«Io stavo un’intera giornata ad incontrare le persone, a baciare, abbracciarle, a stare con loro». A parlare è Totò Cuffaro, l’ex presidente della Regione tornato oggi in libertà, dopo i cinque anni di carcere per favoreggiamento aggravato a Cosa nostra e rivelazione di segreto istruttorio.
Le dichiarazioni risalgono a quando ancora Cuffaro era in cella. L’ex esponente dell’Udc ha risposto alle domande di Alessandro Sortino, il conduttore del programma Beati Voi, il programma di Tv2000 che manderà in onda l’intervista martedì sera. Nella conversazione con il giornalista, Cuffaro si sofferma sul concetto di potere e su come esso abbia rappresentato il cuore della propria esperienza politica: «Stavo sino alle due notte lì a ricevere persone che arrivavano la mattina e aspettavano dodici, tredici ore per parlare con me – racconta l’ex governatore -. Il potere per molti è il governo, le nomine, la distribuzione di prebende, di soldi. Per molti il potere è la possibilità di abbracciare la moglie e i figli e dire: “Sono stato con Totò, nella stanza dove c’è il potere e mi ha offerto il caffè”. E questa cosa mi ha arricchito umanamente».

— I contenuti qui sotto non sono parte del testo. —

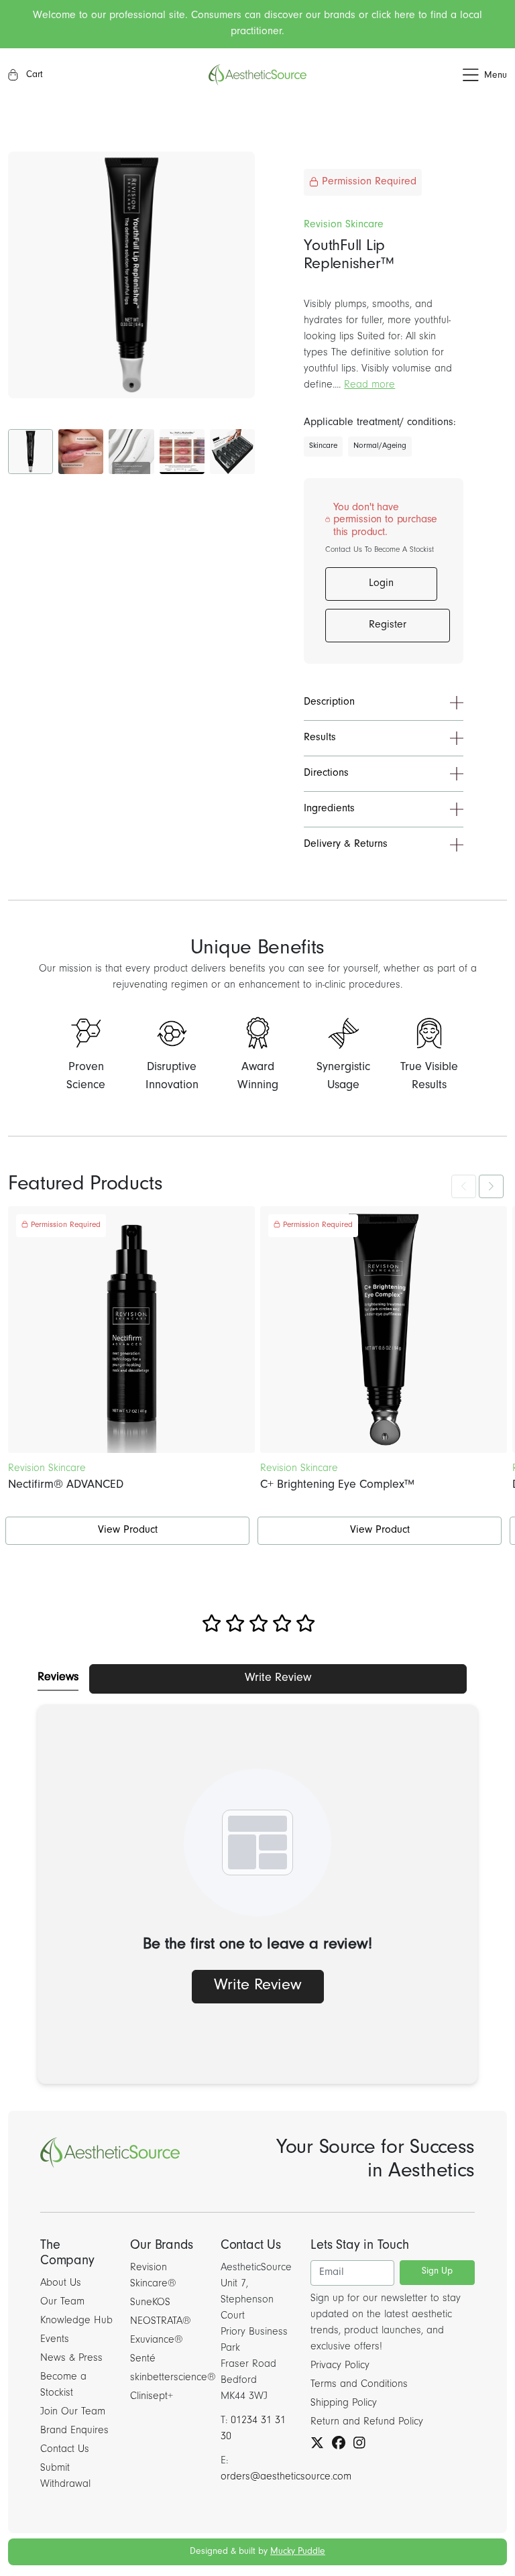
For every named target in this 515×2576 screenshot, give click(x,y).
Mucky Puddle (297, 2552)
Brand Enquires (74, 2431)
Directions (326, 773)
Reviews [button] (58, 1678)
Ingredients (329, 809)
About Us (60, 2283)
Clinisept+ (151, 2397)
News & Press (71, 2358)
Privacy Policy (339, 2366)
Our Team (62, 2302)
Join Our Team (72, 2412)
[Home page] (257, 75)
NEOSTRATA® (160, 2322)
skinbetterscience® (173, 2378)
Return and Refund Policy (366, 2422)
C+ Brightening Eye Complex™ (337, 1486)
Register (387, 625)
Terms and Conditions (359, 2385)
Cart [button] (33, 75)
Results (320, 738)
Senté (143, 2359)
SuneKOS (150, 2303)
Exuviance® (156, 2340)
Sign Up (437, 2272)
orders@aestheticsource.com (286, 2477)
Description (329, 702)
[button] (424, 75)
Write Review (278, 1679)
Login (381, 584)
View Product (128, 1530)
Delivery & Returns (346, 844)
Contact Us (64, 2450)
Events (54, 2340)
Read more (369, 385)
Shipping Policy (343, 2403)
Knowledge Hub (76, 2321)
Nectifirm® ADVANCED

Sull’esperienza in carcere, l’ex politico è netto: «È giusto che chi ha sbagliato paghi un prezzo alla società, ma un prezzo che gli consenta di continuare a vivere e alla società di essere ripagata. Facciamo lavorare – continua Cuffaro – ma non sbattiamolo in carcere e ci scordiamo di lui». La speranza è quella di arrivare all’abolizione del regime carcerario: «Nelle carceri italiane – aggiunge l’ex governatore – ogni anno muoiono, perché si suicidano, più detenuti di quanti se ne ammazzano negli Stati dove c’è la pena di morte».
Presa di distanza, infine, anche sulla mafia: «È una cosa che fa schifo. Lo continuo a dire anche perché quando l’ho detto qualcuno ci ha riso sopra, ma la mafia fa schifo. Ed é il più grande cancro che abbiamo in Sicilia. Un cancro complicato. Perché è un cancro metastatizzato, nel senso che si insidia e arriva dappertutto dove ci sia da lucrare, da fare soldi, da fare economia. Ed è soprattutto un fenomeno che aggredisce le persone meno attrezzate culturalmente» conclude Cuffaro.